DMARC is to protect senders from impersonation, so the senders should take responsibility to meet the DMARC authentication demand as possible as they can. To not be cheated by the fake sender, the receivers should push their peer sender, especially for those VIP partners to make sure the sending messages are satisfied with DMARC authentication.

DMARC violations may happens in SPF check, the SPF alignment check, the DKIM check, the DKIM alignment and no DMARC DNS record.

To eliminate the SPF check failure, the sender should publish a correct SPF DNS record with all the designated hosts, and send the messages from those hosts only. Of course, if the hosts are changed, adding or removing, the DNS record should be updated.
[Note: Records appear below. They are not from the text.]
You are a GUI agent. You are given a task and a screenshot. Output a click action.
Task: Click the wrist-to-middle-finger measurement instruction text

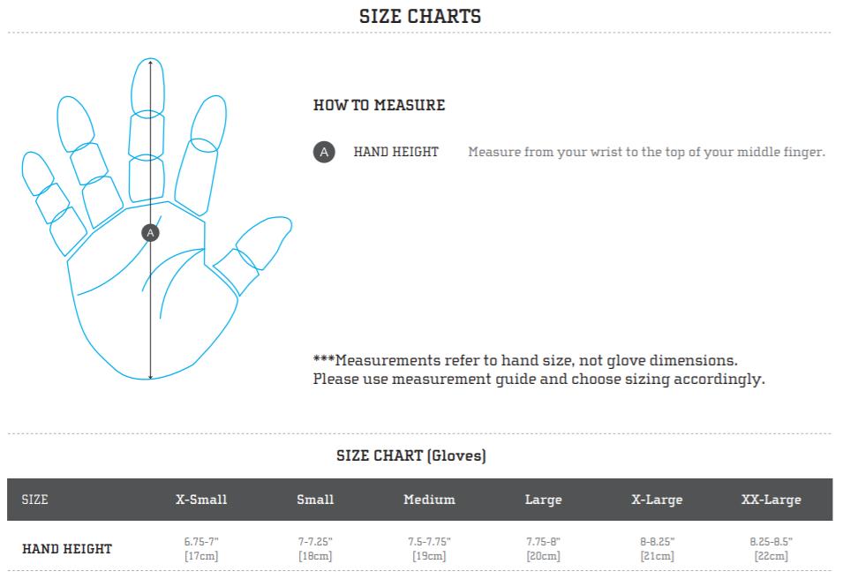tap(646, 152)
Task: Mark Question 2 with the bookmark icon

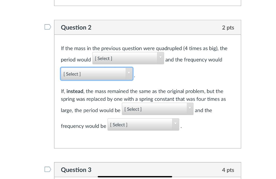Action: click(47, 27)
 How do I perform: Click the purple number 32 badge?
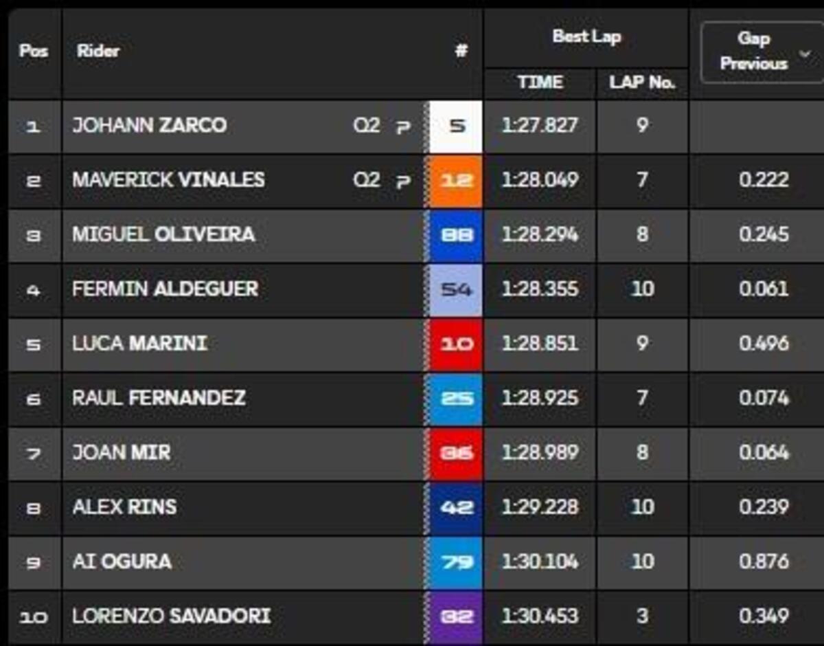point(457,616)
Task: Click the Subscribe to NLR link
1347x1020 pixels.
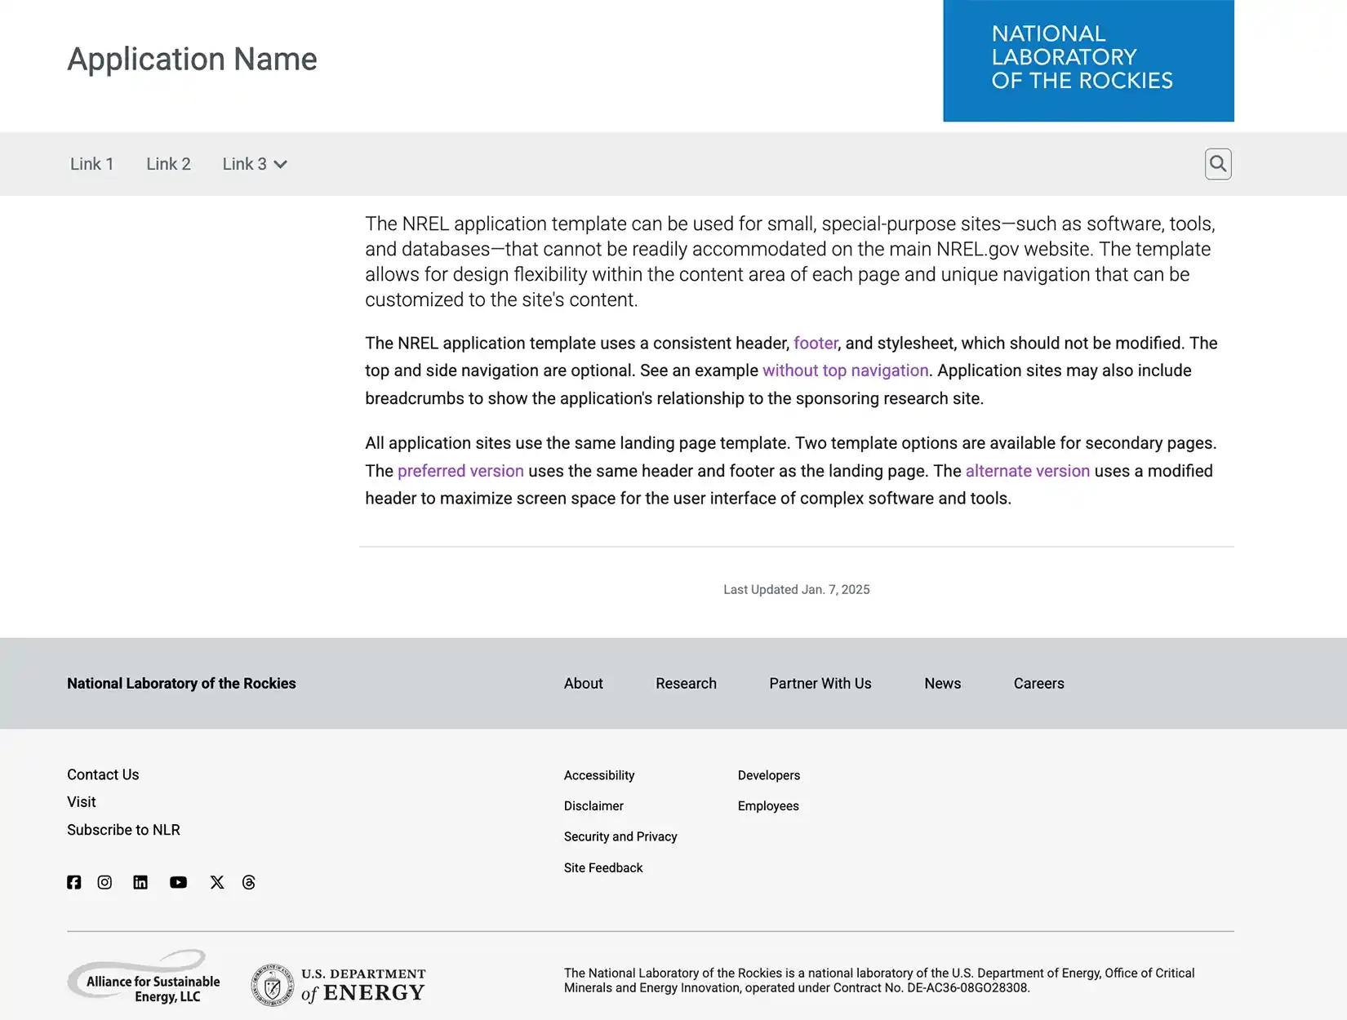Action: click(123, 830)
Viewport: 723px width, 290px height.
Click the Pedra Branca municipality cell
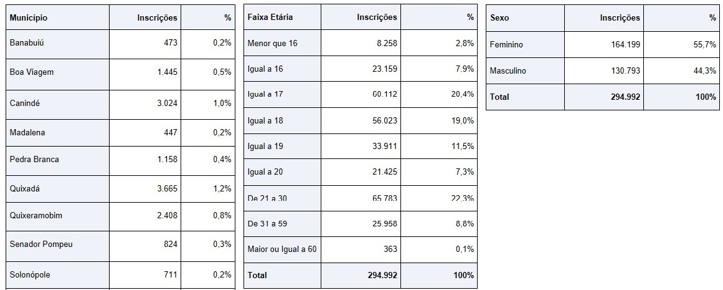click(34, 160)
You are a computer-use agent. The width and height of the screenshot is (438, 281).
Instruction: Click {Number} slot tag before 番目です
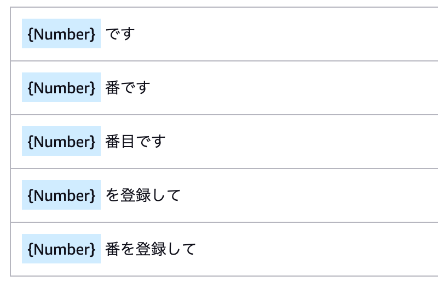pyautogui.click(x=61, y=141)
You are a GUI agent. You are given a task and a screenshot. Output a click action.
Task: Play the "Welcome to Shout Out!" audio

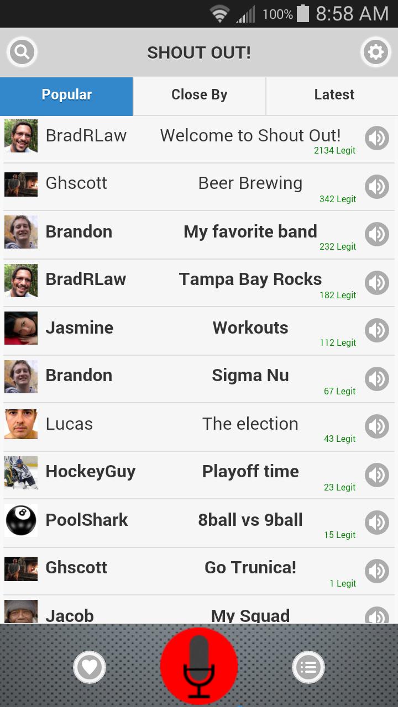click(x=377, y=138)
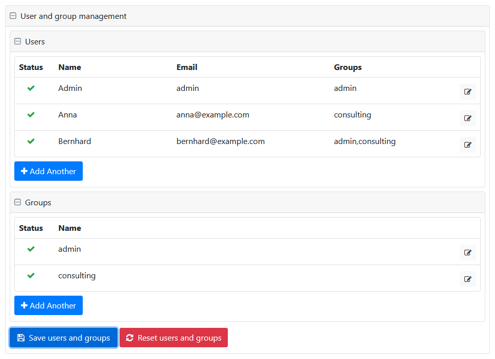Click the floppy disk save icon
495x359 pixels.
coord(21,338)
As for how to create SPF record, here is a guide from internet for reference.

To eliminate the SPF alignment mismatch, the simple way is that the sender should always send the messages with same envelop sender(RFC5321.MailFrom) and header sender(RFC5322.From), at least they are with same organization domain. There is no evident advantage, except cheating the receiver, to send a message with different envelop sender and header sender, especially for those business messages.

Sending via 3rd-party

Now many messages are sent by 3rd-party organizations, but they are also different in the sending behavior. Some of them can use the information for the original sender, such as RFC5321.MailFrom, the SPF alignment will match for such situation; but some of them do not, at least by default, so the sender need to communicate with the 3rd-party organization to try to use the correct information.

Null sender

Null sender is a special scenario for SPF alignment check, there are two possible ways to solve this. One is to sign the message, so that the DMARC will be a Pass result due to DMARC-DKIM side pass. The other one is to correct the Helo domain to be align with header sender (RFC5322.From).

To eliminate the DKIM check failure, the sender should publish a correct DNS record with DKIM public key, and sign the messages with corresponding identity before sending.

As for signing the messages, the signing identity should be the header sender (RFC5322.From) or at least with same organization domain. Otherwise, EMS will not verify such those 3rd-party signatures. Another popular reason for DKIM check failure is that the signature is signed in a future time, the sender server should install NTP or other tools to keep the right time synced to avoid this issue.

As for how to add DKIM public key DNS record, it is different to generate the key for different platforms or providers, here is a guide from EMS online help if customer is using EMS’ DKIM signing feature.

To eliminate the DKIM alignment mismatch, the simple way is that sign the message directly with header sender (RFC5322.From) , at least with same organization domain. Otherwise, EMS will get a None result for DKIM alignment check, which is treated as failure in enforced mode.

Sending via 3rd-party

Messages sent via 3rd-party will get signed in the 3rd-party, the signing behavior is also different. Some of them support sign using the identity same as header sender(RFC5322.From), the DKIM alignment will match for such situation; but some of them do not, at least by default, so the sender need to communicate with the 3rd-party organization to try to use the correct the identity.

No DMARC DNS record

The sender should publish a correct DMARC DNS record, otherwise EMS will get a DMARC failure in enforced mode.